▶ _WHAT IS ASKED_:
1 - List every number written in digits in the MGM passage, in the order they appear.
2 - From the MGM passage, return the text starting with "When you think" and going on through "That’s 250-300 conferences.".

▶ _SELECTION_:
C-Suite with Jeffrey Hayzlett takes a look into MGM Resorts International and their numerous properties, giving viewers valuable and actionable lessons in corporate responsibility.

When you think of Vegas you think of lights and casinos. As business executives and conference planners, we think of sales and marketing. In a city of some make-believe and amusements, how is MGM making sustainability and green efforts believable and sellable to their consumers, and why? Bill Hornbuckle, CMO of MGM Resorts, explains the era of themes and attractions is changing. A majority of the profits in Vegas are made from entertainment and conference and not in gambling. 70% of the Bellagio’s profits, for example, are directly from entertainment and Hornbuckle goes on to estimate that over half of their event business would not be where it is today had MGM not achieved their sustainability status. That’s 250-300 conferences.

Setting The Stakes High
MGM spent over $700 million dollars developing the Aria City Center that opened its doors in 2009. They marketed the center as a sustainable building and one of the largest in the country. Prior to the Aria, the RFP process for submitted proposals for corporate conferences was simply fielding logistics needs. In last 2 years, meeting planners have begun demanding to work with properties that have sustainable practices and are even choosing not to work with event centers that are not.

▶ _ENTRIES SUPPLIED_:
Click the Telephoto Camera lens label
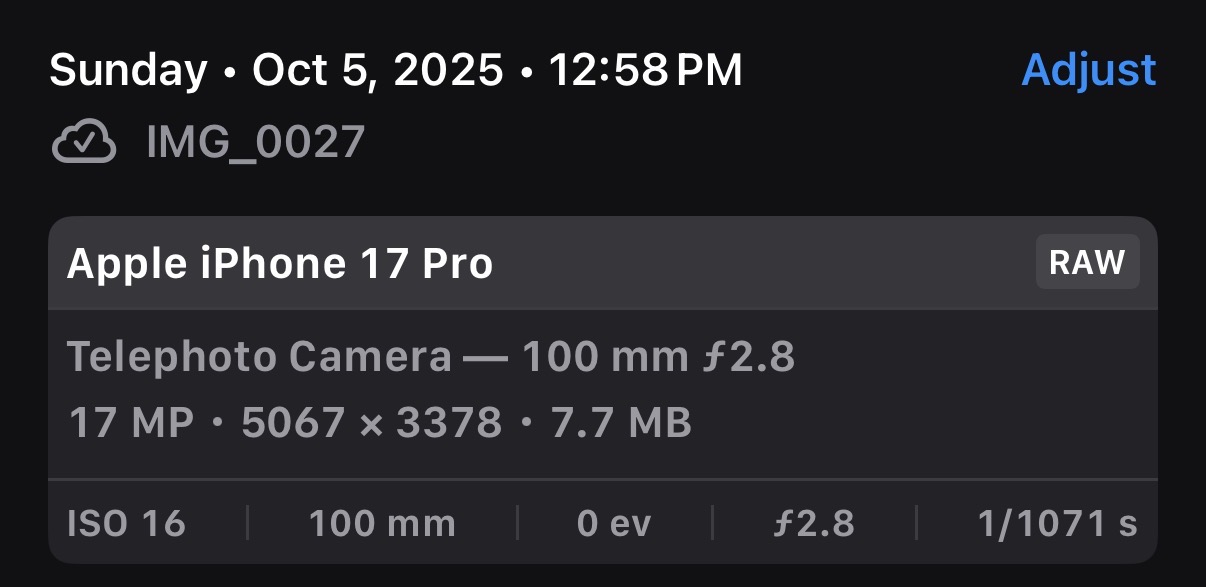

--

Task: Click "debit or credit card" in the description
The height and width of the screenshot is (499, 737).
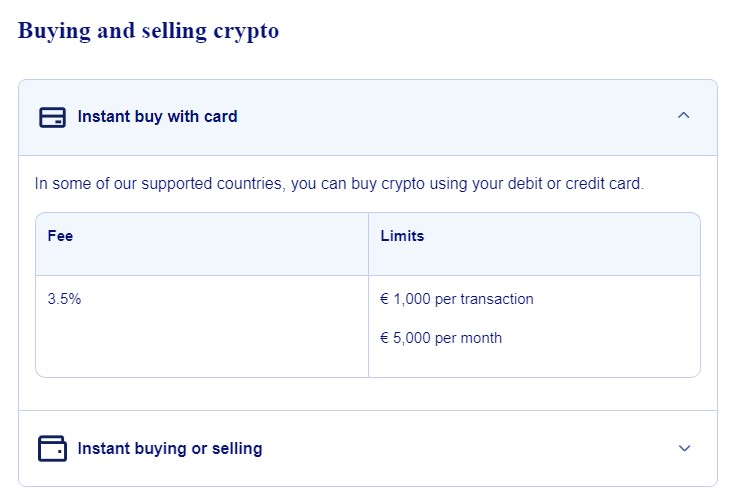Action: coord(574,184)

--

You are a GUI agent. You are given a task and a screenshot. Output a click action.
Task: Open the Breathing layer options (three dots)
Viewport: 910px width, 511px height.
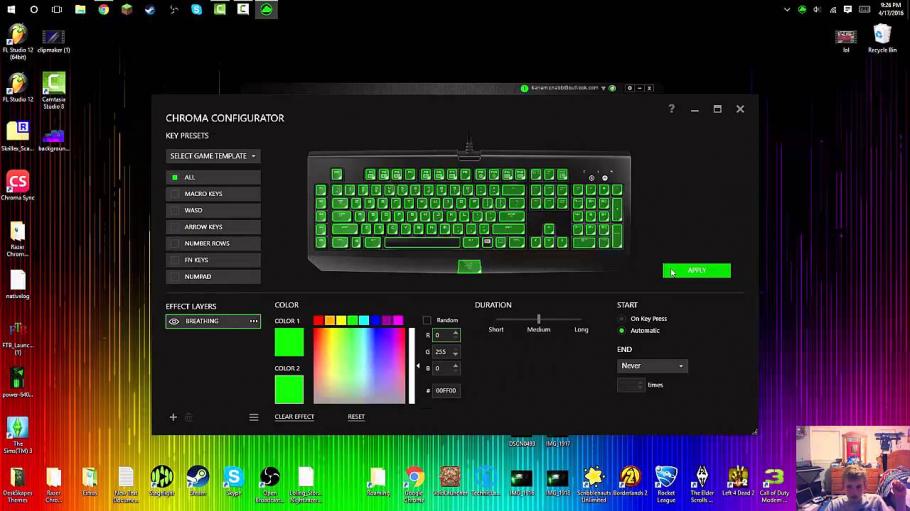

▶ _EXERCISE RESPONSES_:
1 -
70%
250-300
$700 million
2009
2

2 -
When you think of Vegas you think of lights and casinos. As business executives and conference planners, we think of sales and marketing. In a city of some make-believe and amusements, how is MGM making sustainability and green efforts believable and sellable to their consumers, and why? Bill Hornbuckle, CMO of MGM Resorts, explains the era of themes and attractions is changing. A majority of the profits in Vegas are made from entertainment and conference and not in gambling. 70% of the Bellagio’s profits, for example, are directly from entertainment and Hornbuckle goes on to estimate that over half of their event business would not be where it is today had MGM not achieved their sustainability status. That’s 250-300 conferences.